Friday marks the end of the legislative session--at least from the standpoint of when daily per diem for legislators will expire. In reality we are a long way from the final gavel of the 2015 General Assembly. The most important work of this session remains unresolved, and it appears the end is nowhere in sight. Unfortunately this is not all that new since we were in the same predicament just a few years ago. Indeed that year the same questions remained unanswered well into the summer, and I predict this year to be no different. I watched the 6 o'clock news the other night and saw the same traditions being played out that typically end the General Assembly: the Pages stacking the paper cases as high as they could in the Capitol building, until they ultimately topple over. 

I wonder if these unanswered questions will become a new tradition of the General Assembly of Iowa; extending the session late into the summer while Iowa schools eliminate programs, delay hiring decisions, and continue to operate with curriculum and equipment that has far outlived its usefulness. Perhaps those toppling paper cases represent a metaphor of something much more insidious?

Following that news story was another, again about Iowa schools and the consequences of leaving these questions unanswered. The Iowa State Education Association is providing a powerful visual that represents the impact of inaction by our legislators. Each day that passes, the organization visualizes the number of positions that have been cut or will be left unfilled in Iowa. At last count, this number was approaching 860. Hudson's numbers are included in this data set.

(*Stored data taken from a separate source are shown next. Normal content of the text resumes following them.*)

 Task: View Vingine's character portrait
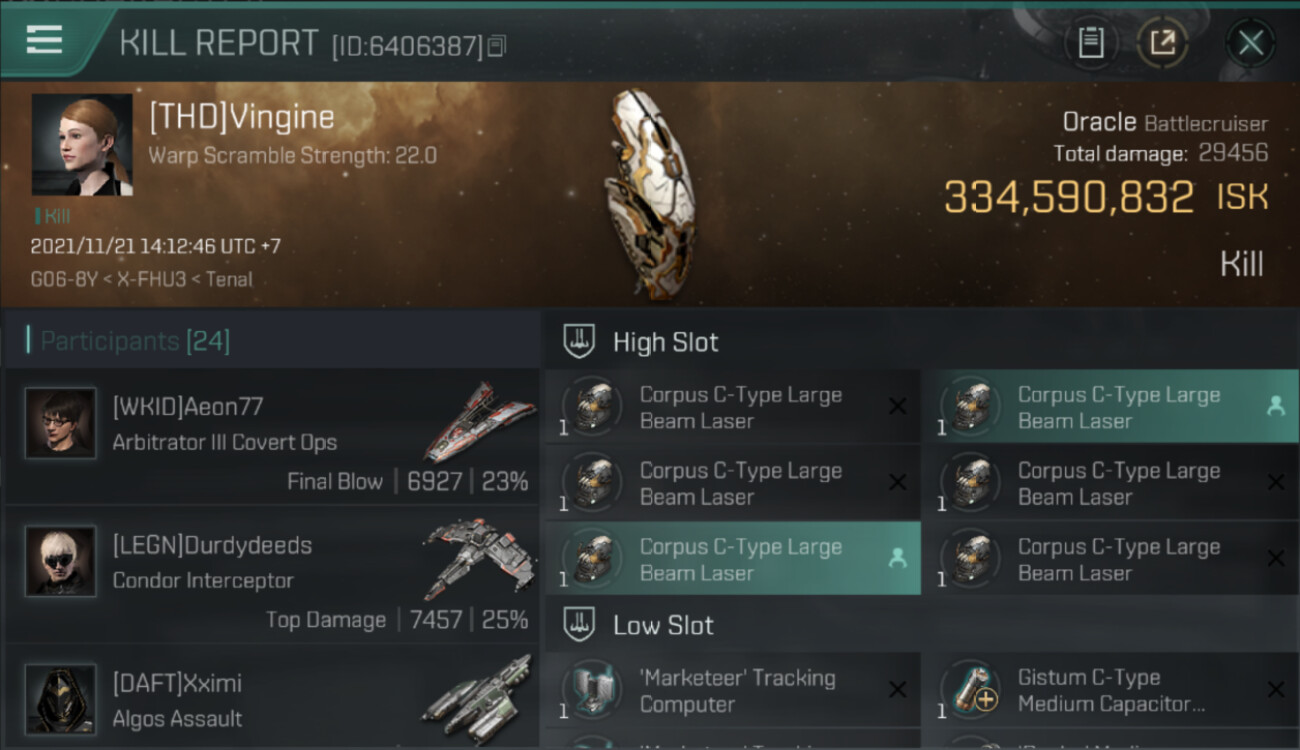click(82, 144)
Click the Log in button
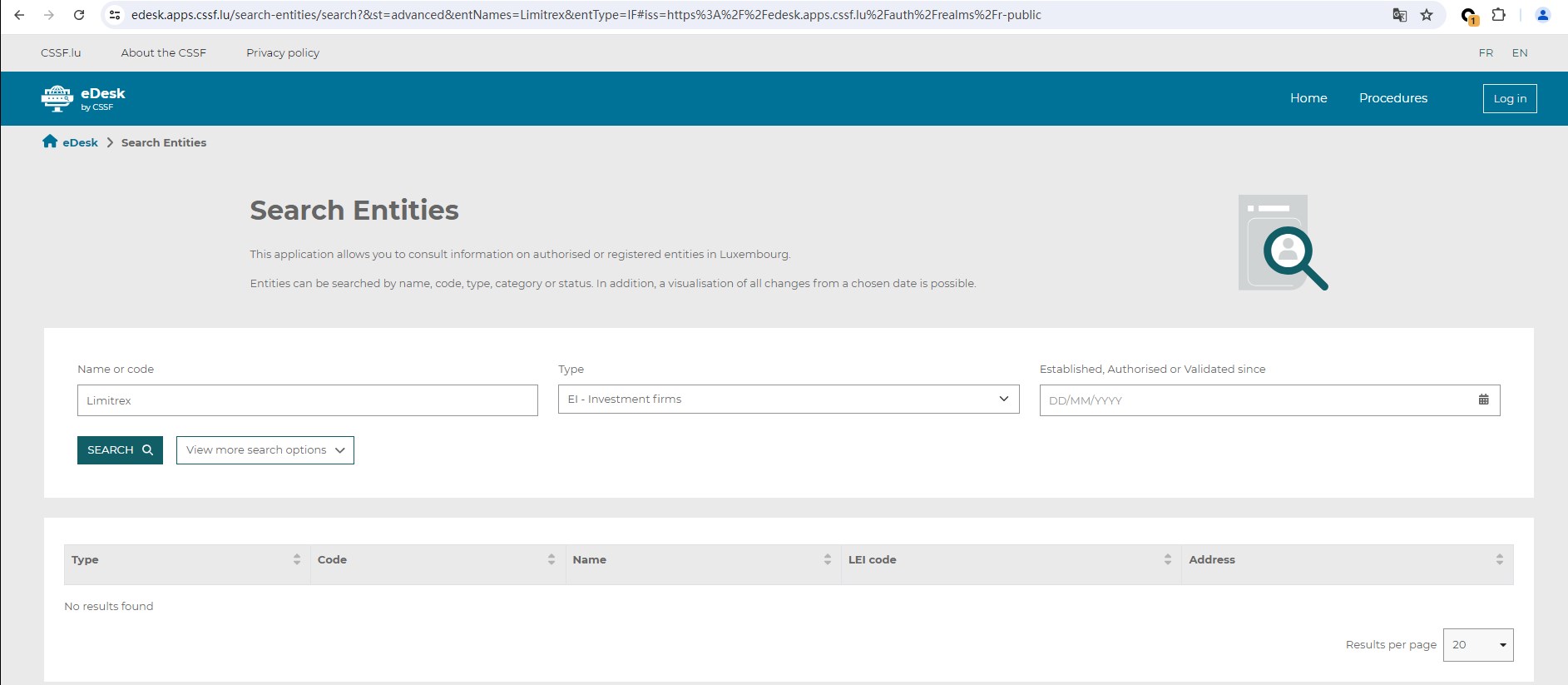The height and width of the screenshot is (685, 1568). (x=1509, y=98)
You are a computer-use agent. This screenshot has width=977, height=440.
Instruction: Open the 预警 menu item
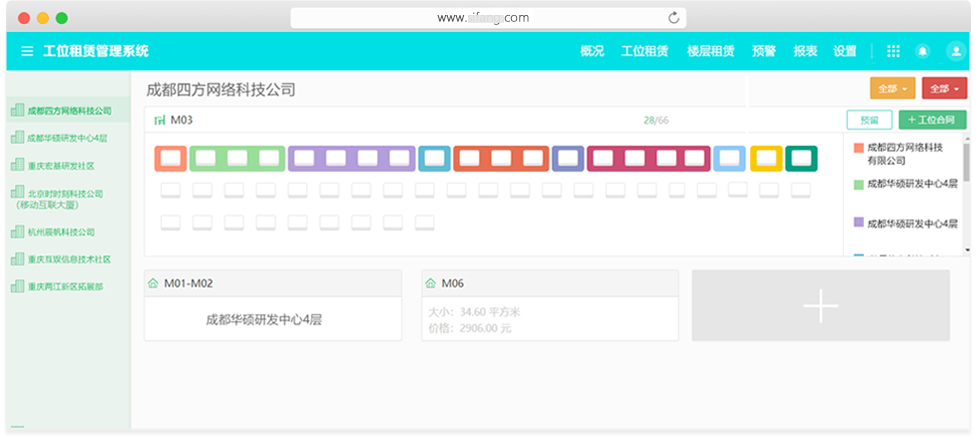tap(763, 51)
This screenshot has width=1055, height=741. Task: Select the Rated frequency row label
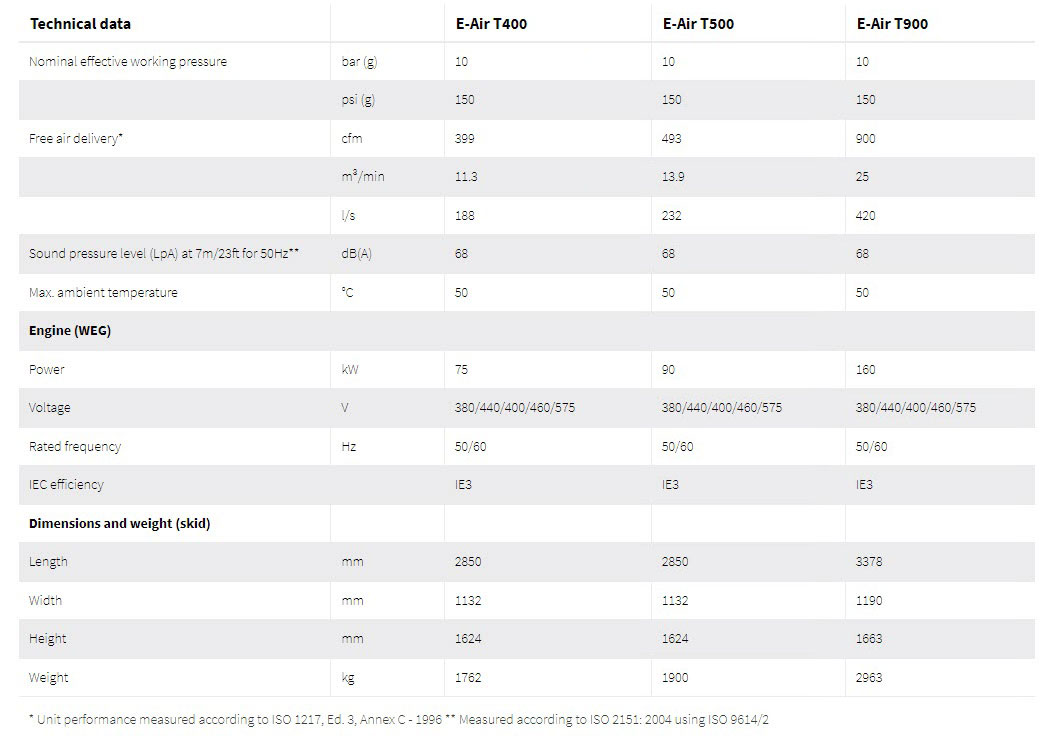[x=75, y=446]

Obviously we are not cutting any positions--you would have heard about it by now if we were. But we are most certainly delaying hiring, and in some cases not filling positions that are being vacated. I suppose you could say that we are among the lucky. At least this year no one is losing their job. 

We have worked hard the last five years to turn around the financial metrics of our district. I am sure many of you remember the massive cuts we had to endure in order to get our fiscal house in order. I remember it distinctly, and remember how painful it was. Luckily we have turned the corner with our financial position and will continue working hard to ensure those type of drastic measures don't need to be taken again. However, the current status of the school funding dilemma will mean deficit spending for the fiscal year that begins on July 1, 2015. Projections also suggest deficit spending for the fiscal year that will begin on July 1, 2016.

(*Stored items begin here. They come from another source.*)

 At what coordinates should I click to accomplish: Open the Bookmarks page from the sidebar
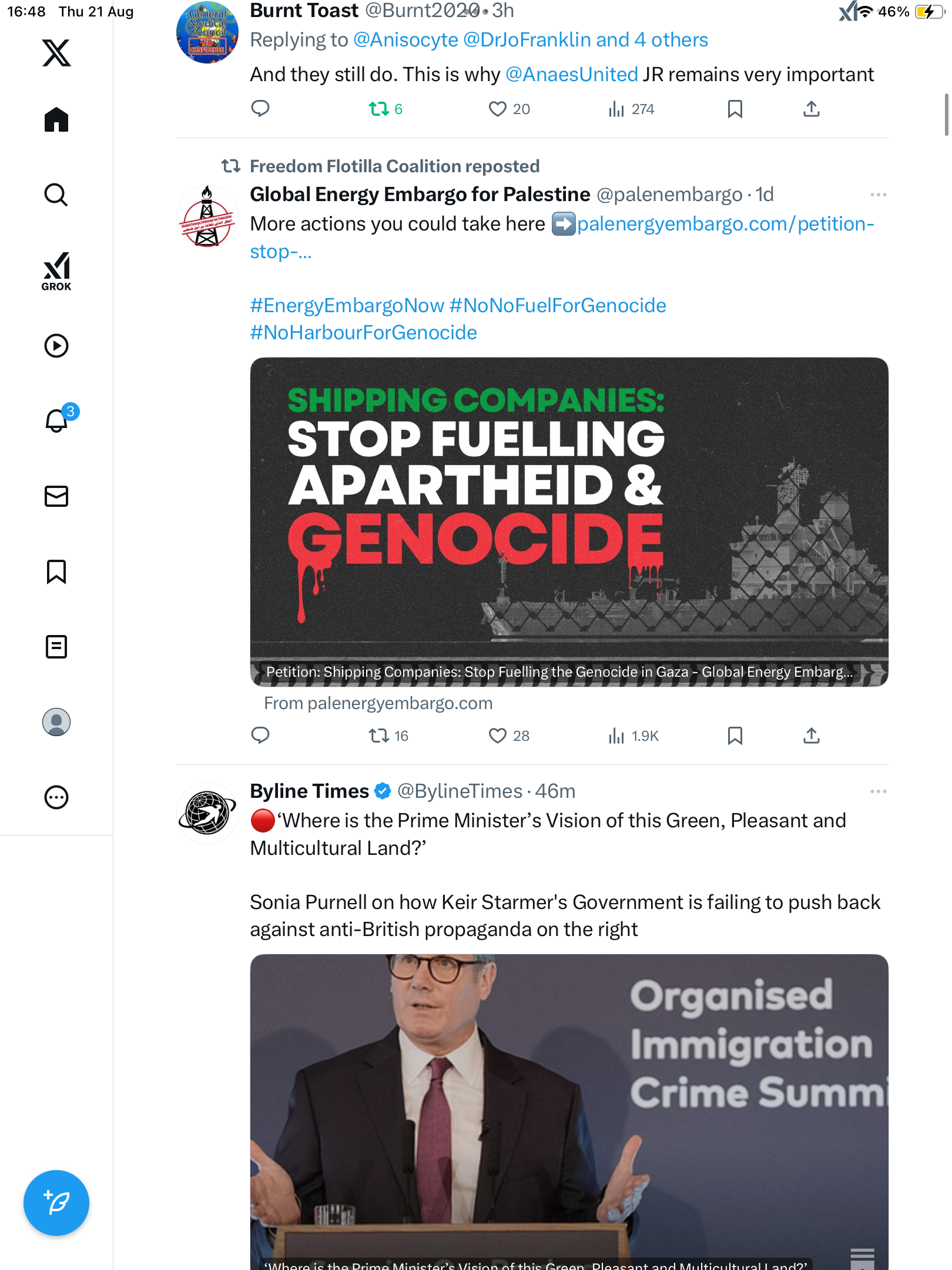(56, 571)
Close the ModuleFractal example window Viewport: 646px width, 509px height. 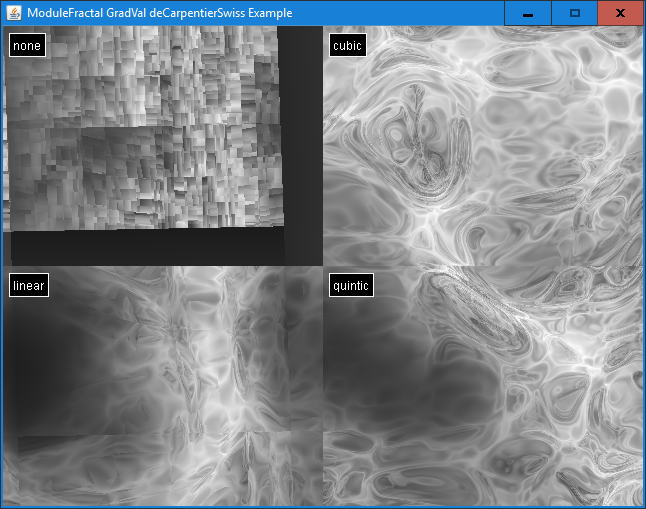(x=620, y=13)
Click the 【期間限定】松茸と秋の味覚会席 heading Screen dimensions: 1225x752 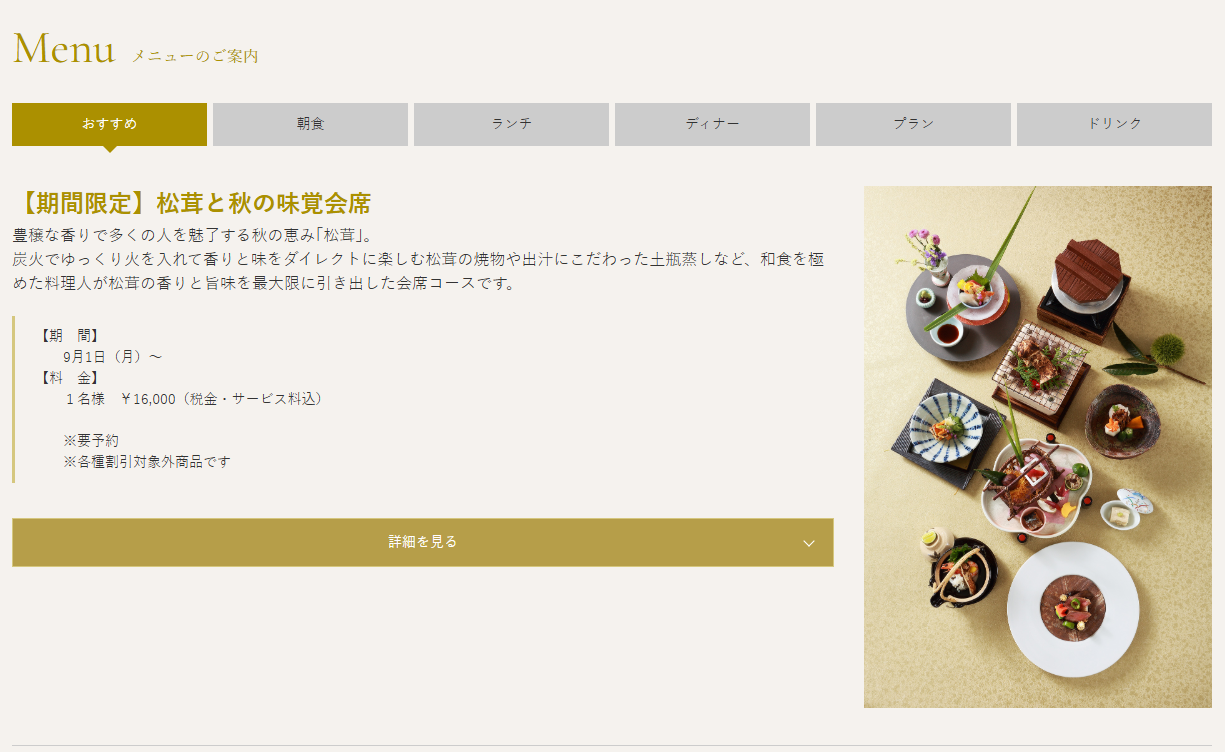(192, 204)
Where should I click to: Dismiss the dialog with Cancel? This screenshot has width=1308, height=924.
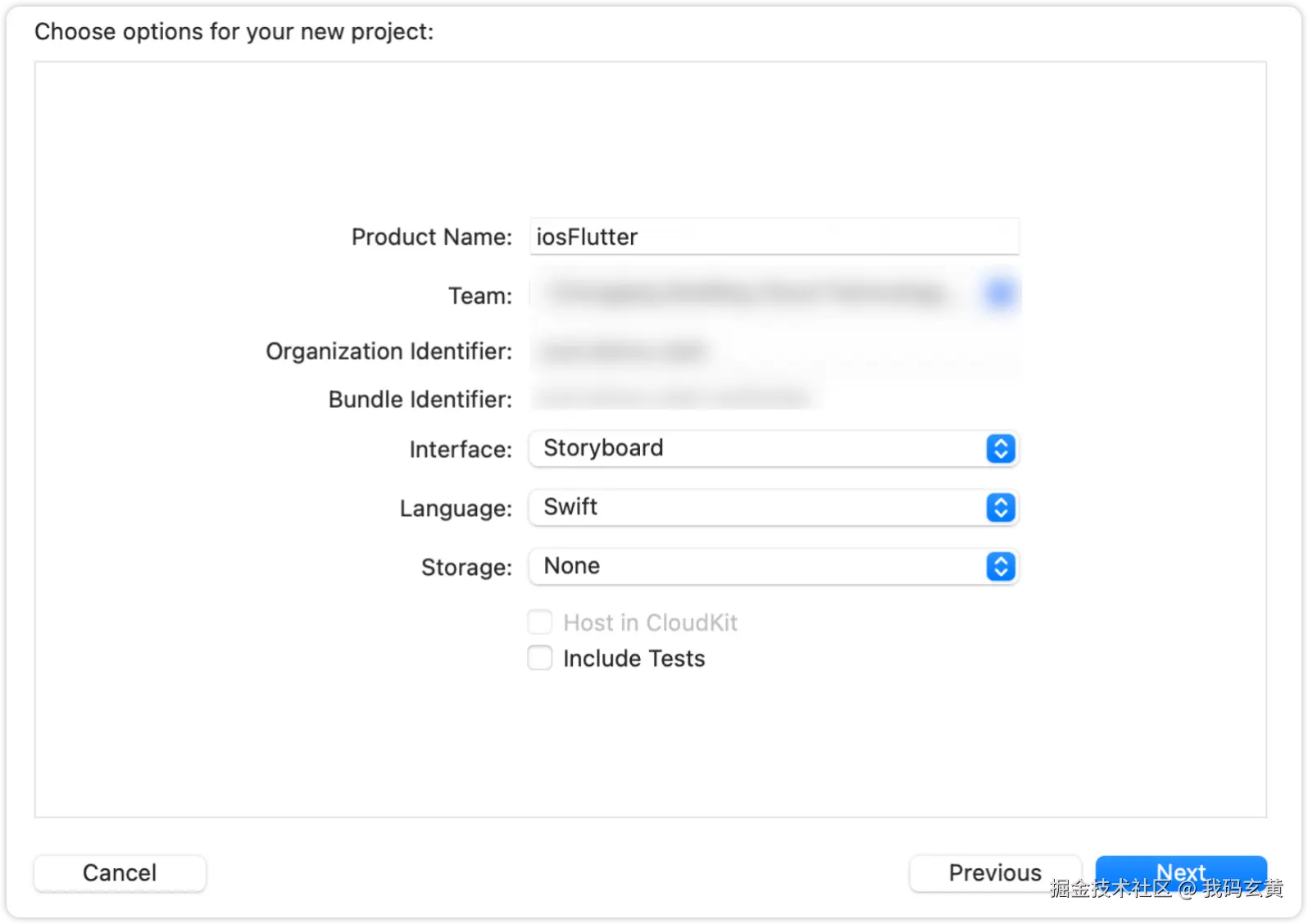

Because of our hard work and discipline we will be able to weather these 'austerity' measures--at least in the short term. But make no mistake--without adequate funding it will force us to dig deeply into our reserve funds. I hope the irony is lost on no one: the legislature doesn't want to use 'one time' money for ongoing expenses, while at the same time forcing school districts to do exactly that.

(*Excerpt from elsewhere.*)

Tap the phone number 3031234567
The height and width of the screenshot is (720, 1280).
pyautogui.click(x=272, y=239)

Again, I suppose you could count us among the lucky. After all no one is losing their job this year. So you might ask, what is the real cost of this cut for Hudson Schools? Well, it means that we begin to lose some momentum. That's a shame because we have been making real progress in our district! For example the implementation of a Connected Learning Initiative; being selected as one of the first school districts in Iowa to successfully implement a teacher leadership system; the adoption and alignment of two major curriculum initiatives in the elementary school; and a Pirate Term competency based unit of instruction that is designed to rigorously engage students in learning that is truly revolutionary.

We were on track to begin replacing outdated curriculum material in the high school. That won't be happening now. Our FCS teacher will be retiring at the end of the year. Instead of replacing that position, we will instead contract those classes out to another school district. The problem here is it lessens the likelihood students will even elect to take these courses. One of our elementary teachers is also retiring this year. We have decided to delay hiring a replacement for this position until we have a better feel for the size of our kindergarten class. Waiting until school starts to hire an elementary teacher adds a whole new layer of complexity to the equation, and there is a very real possibility the position won't even be replaced. The consequence of this would be larger class sizes. Certainly not something that we want to do, particularly in light of our efforts to improve early literacy.

Indeed, there is a cost to the cut! It might not be readily visible on the surface, but it sure is there.